Salter returned from the kitchen carrying her glass of wine. She set it down and rummaged through her bag. “I thought you might like to see this,” she said, producing a DVD. “The original dance routines of the Shammalars. I had tech burn a copy for me. You probably don’t have a DVD player, though. Or do you?”
“It’s over there by the phonograph,” said Maik. Once more, the blandness of the room struck him as he looked around. But he knew it would take more than a few licks of paint or some bolts of wallpaper to transform this room. There was more to be overcome. This room, this house, held the past. He stood up to take the disc, but Salter squeezed in front of him. “I’ll do it.”
She slid the disc into the slot as Maik clicked on the TV, and the grainy black-and-white footage came to life. The music swelled, pouring into the silence of the room, and Salter began swaying slightly, holding her wine glass loosely off to one side as she danced. “I suppose you’re going to tell me they took these moves from old Motown routines,” she said over her shoulder, her gaze still fixed on the screen.

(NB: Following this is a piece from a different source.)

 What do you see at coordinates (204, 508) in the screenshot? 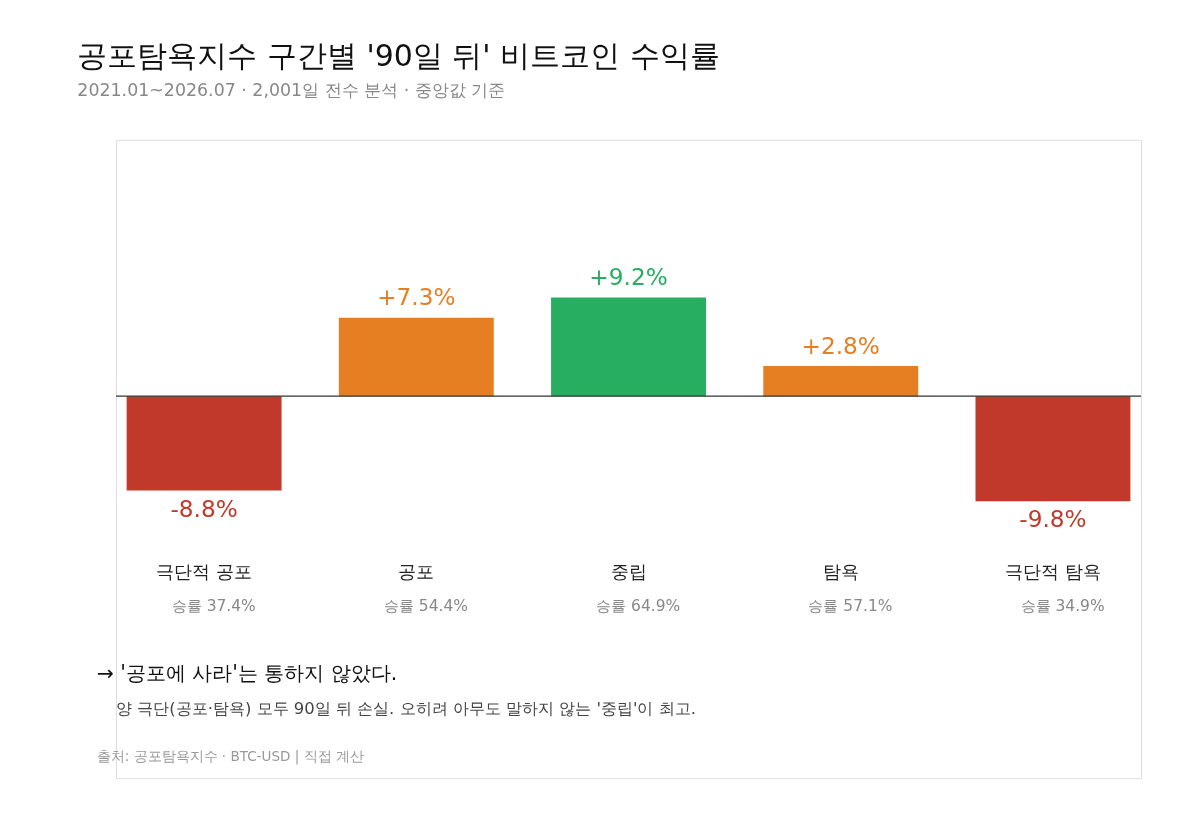
I see `data-label: -8.8%` at bounding box center [204, 508].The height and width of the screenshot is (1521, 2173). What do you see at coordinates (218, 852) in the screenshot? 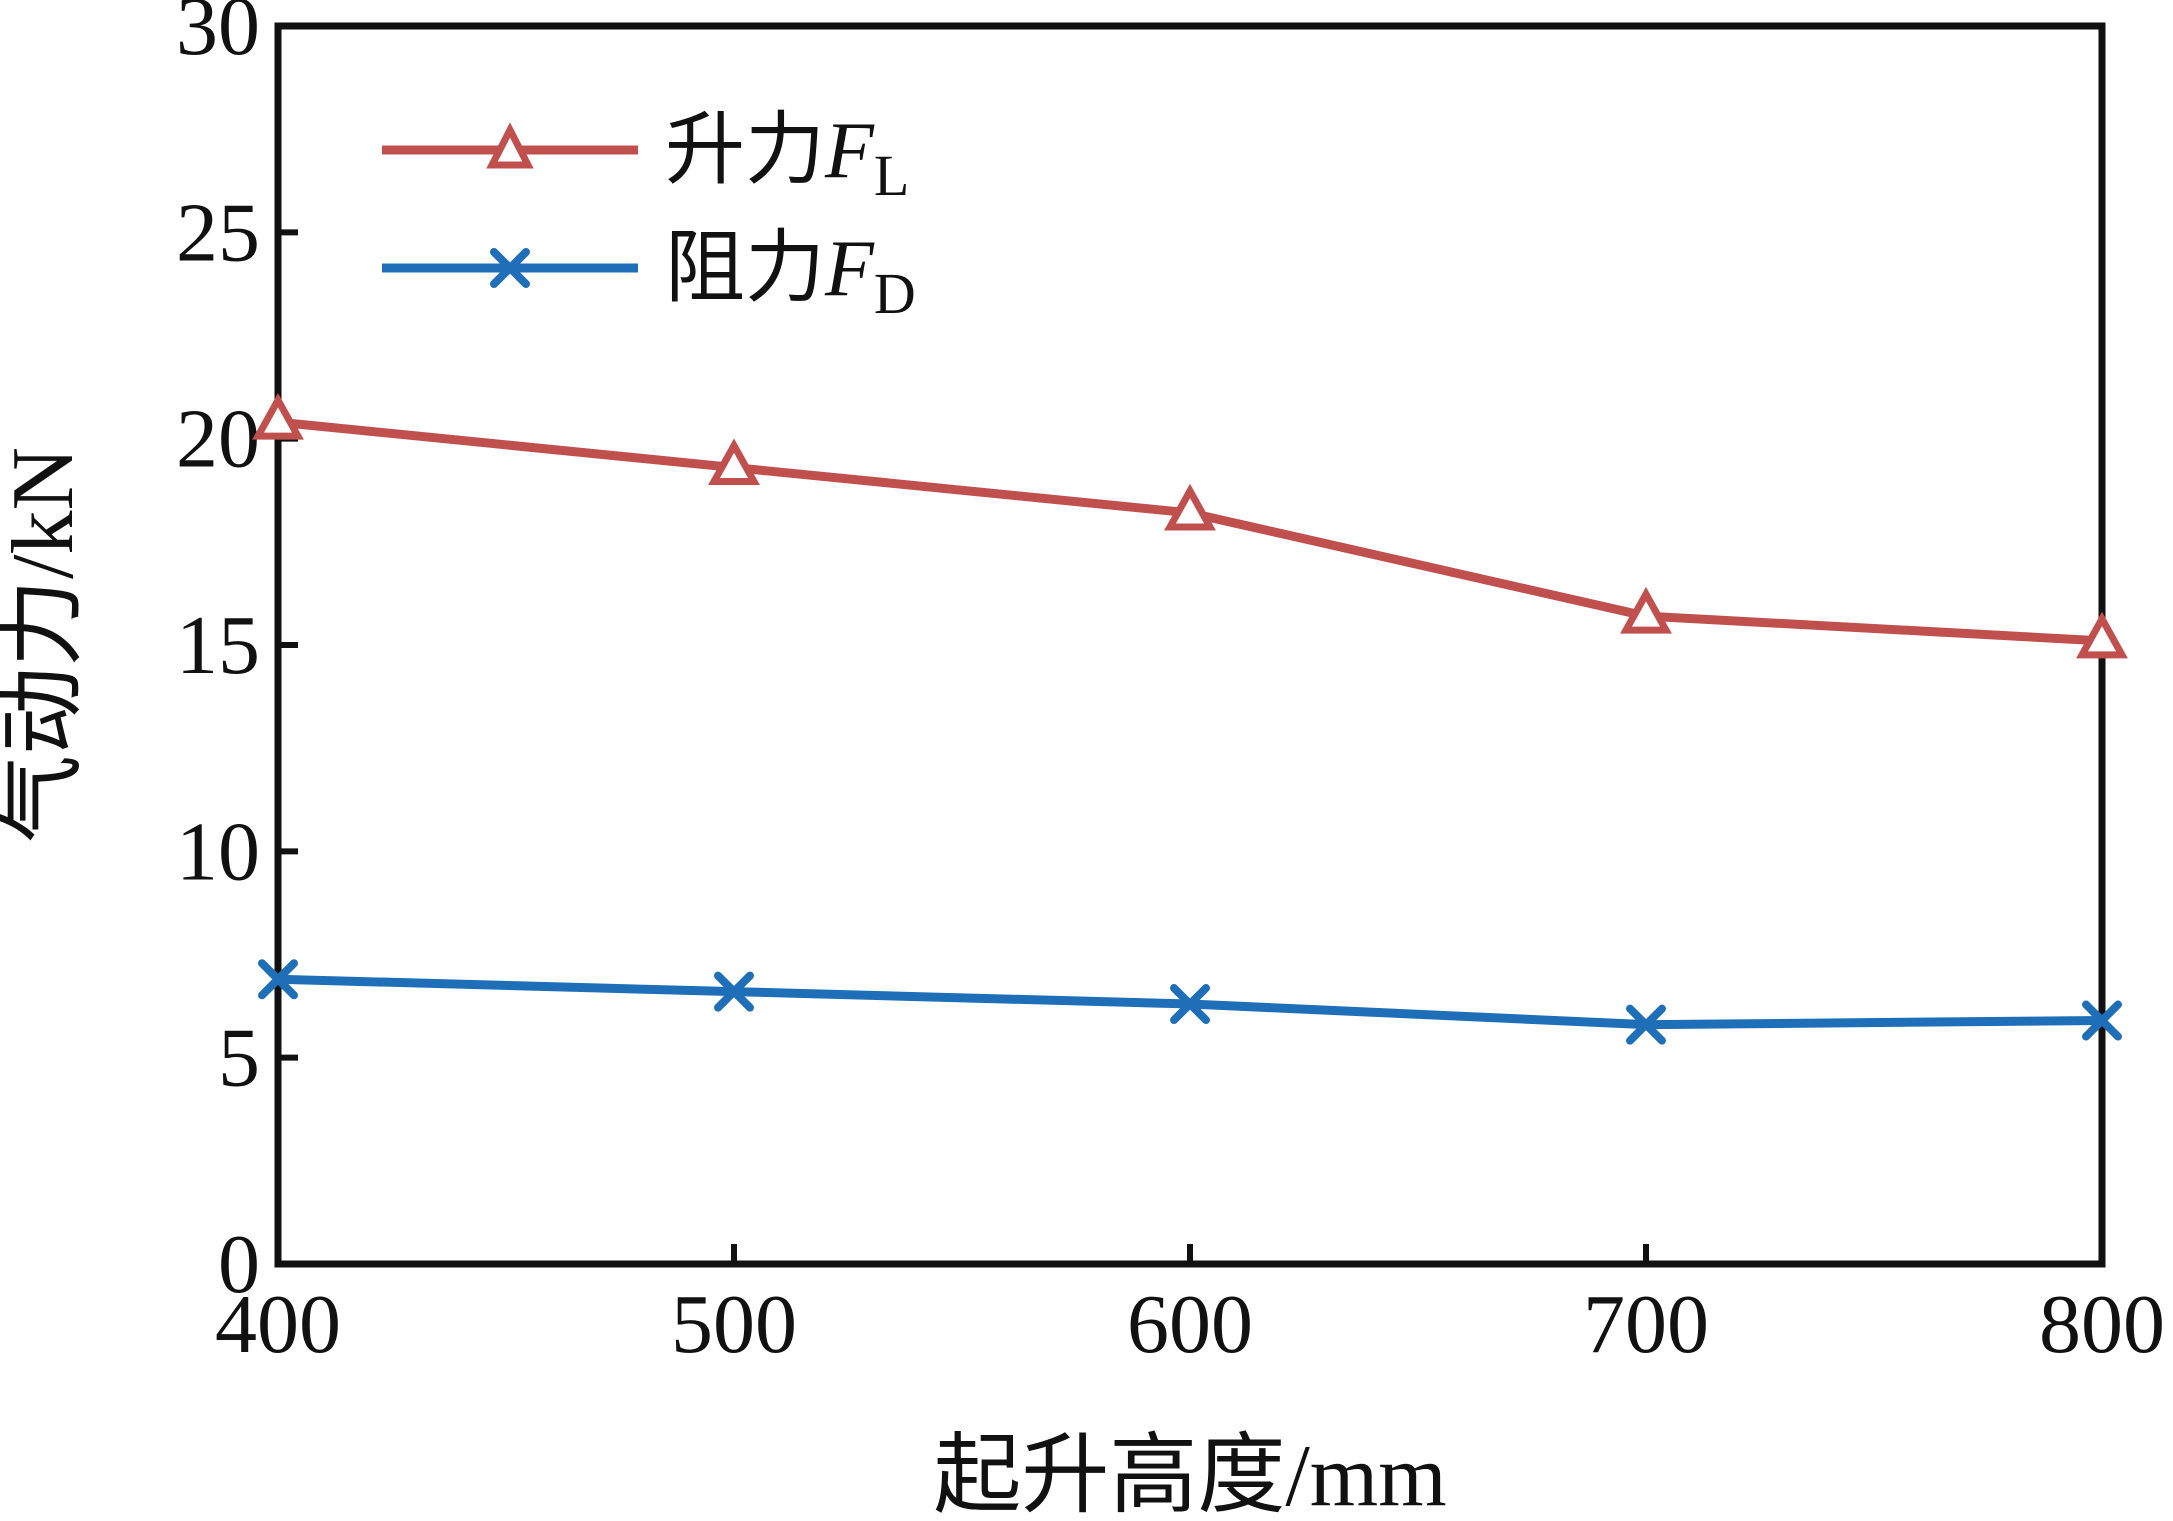
I see `y-tick-label: 10` at bounding box center [218, 852].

“If they did, they’ve changed them a bit,” said Maik. Salter realized he was standing behind her, but she didn’t turn. “The hips, for one thing, and that shoulder turn.” She sensed his body close behind her and felt his hand on her shoulder. “More like this.” He eased her shoulder forward slightly, and rested a hand on her opposite hip. “And this.” From behind, he brought his cheek alongside hers and she felt his soft breath on her neck. He wrapped an arm around her waist and together they swayed gently to the music, Danny leaning comfortably against her, and Salter still resolutely facing the screen as the tears flowed down her cheeks.